Empat Hal yang Diminta Dibuka
Ure meminta pihak terkait memberikan penjelasan setidaknya mengenai empat hal:
- Izin awal tower tersebut mencantumkan berapa provider?
- Jika awalnya hanya XL, kapan dan atas dasar apa Indosat masuk?
- Apakah terdapat perubahan, penyesuaian, atau persetujuan izin atas penambahan provider?
- Apa bentuk komitmen dan kontribusi pengelola kepada masyarakat sekitar?

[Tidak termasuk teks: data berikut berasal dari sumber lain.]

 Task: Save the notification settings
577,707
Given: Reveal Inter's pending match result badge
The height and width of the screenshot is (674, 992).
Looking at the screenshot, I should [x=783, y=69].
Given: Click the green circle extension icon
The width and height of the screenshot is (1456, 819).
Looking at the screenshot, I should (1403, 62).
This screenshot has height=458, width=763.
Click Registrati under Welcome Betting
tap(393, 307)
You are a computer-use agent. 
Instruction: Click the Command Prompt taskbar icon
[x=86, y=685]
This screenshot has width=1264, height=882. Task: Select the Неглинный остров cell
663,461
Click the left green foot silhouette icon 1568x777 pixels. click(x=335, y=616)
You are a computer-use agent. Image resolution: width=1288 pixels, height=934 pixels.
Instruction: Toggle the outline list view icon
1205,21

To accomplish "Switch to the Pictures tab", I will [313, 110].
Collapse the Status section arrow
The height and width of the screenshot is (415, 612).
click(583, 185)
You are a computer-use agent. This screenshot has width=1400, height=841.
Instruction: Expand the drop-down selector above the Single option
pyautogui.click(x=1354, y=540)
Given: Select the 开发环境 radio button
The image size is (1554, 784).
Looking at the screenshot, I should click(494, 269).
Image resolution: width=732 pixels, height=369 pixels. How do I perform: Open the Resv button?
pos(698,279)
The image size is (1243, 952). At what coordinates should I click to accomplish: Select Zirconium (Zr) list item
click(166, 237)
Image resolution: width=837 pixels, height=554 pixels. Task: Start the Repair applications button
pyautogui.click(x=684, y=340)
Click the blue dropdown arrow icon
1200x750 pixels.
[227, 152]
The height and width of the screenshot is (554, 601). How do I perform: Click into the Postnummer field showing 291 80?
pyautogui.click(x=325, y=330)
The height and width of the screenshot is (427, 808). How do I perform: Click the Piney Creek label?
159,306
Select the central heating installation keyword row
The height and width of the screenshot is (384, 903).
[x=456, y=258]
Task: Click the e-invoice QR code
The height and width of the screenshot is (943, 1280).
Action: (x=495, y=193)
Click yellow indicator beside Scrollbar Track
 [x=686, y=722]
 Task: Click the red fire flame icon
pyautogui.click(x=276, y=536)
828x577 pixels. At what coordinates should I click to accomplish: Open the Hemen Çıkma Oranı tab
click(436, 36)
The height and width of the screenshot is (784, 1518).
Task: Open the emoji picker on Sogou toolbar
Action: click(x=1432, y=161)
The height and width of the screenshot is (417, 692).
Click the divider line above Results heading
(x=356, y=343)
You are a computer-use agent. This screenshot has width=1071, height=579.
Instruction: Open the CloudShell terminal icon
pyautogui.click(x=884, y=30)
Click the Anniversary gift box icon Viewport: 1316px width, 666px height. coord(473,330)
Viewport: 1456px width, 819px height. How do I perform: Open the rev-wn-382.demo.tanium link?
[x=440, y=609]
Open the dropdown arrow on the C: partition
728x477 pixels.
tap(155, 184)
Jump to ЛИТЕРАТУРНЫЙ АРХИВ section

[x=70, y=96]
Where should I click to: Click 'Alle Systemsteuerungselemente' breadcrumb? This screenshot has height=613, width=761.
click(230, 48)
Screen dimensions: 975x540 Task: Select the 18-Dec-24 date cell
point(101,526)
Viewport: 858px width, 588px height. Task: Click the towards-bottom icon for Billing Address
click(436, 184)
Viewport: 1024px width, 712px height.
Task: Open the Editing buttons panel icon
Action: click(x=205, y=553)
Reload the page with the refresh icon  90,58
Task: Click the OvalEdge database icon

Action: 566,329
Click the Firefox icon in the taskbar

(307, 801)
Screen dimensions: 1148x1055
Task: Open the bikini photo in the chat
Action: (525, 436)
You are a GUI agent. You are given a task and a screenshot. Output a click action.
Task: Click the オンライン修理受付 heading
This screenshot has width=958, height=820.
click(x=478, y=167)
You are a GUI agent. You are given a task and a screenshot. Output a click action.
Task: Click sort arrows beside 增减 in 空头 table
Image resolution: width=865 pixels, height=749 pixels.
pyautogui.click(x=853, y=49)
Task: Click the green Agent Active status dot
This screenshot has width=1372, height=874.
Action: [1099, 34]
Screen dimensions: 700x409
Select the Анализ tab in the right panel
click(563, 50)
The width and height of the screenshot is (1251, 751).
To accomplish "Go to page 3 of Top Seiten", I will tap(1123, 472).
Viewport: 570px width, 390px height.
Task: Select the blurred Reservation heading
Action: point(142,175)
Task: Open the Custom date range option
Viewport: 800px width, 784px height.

Menurutnya, keterbukaan dokumen dan penjelasan diperlukan agar tidak muncul anggapan bahwa satu izin dapat digunakan untuk kepentingan lebih dari satu provider tanpa penyesuaian administrasi yang semestinya.
Permenkominfo Nomor 1 Tahun 2021 sendiri merupakan regulasi yang mengatur perubahan atas ketentuan penyelenggaraan jasa telekomunikasi dan tercatat berstatus berlaku. Karena itu, aspek sektoral telekomunikasi juga perlu diperiksa bersama dokumen perizinan tower yang sebenarnya.
Redaksi menegaskan bahwa dugaan pelanggaran perizinan tersebut masih memerlukan verifikasi terhadap dokumen izin dan keterangan instansi berwenang. Redaksi membuka ruang hak jawab dan klarifikasi bagi pemilik/pengelola tower, XL, Indosat, pemerintah daerah, maupun instansi terkait agar persoalan ini dapat diberitakan secara berimbang dan berdasarkan dokumen.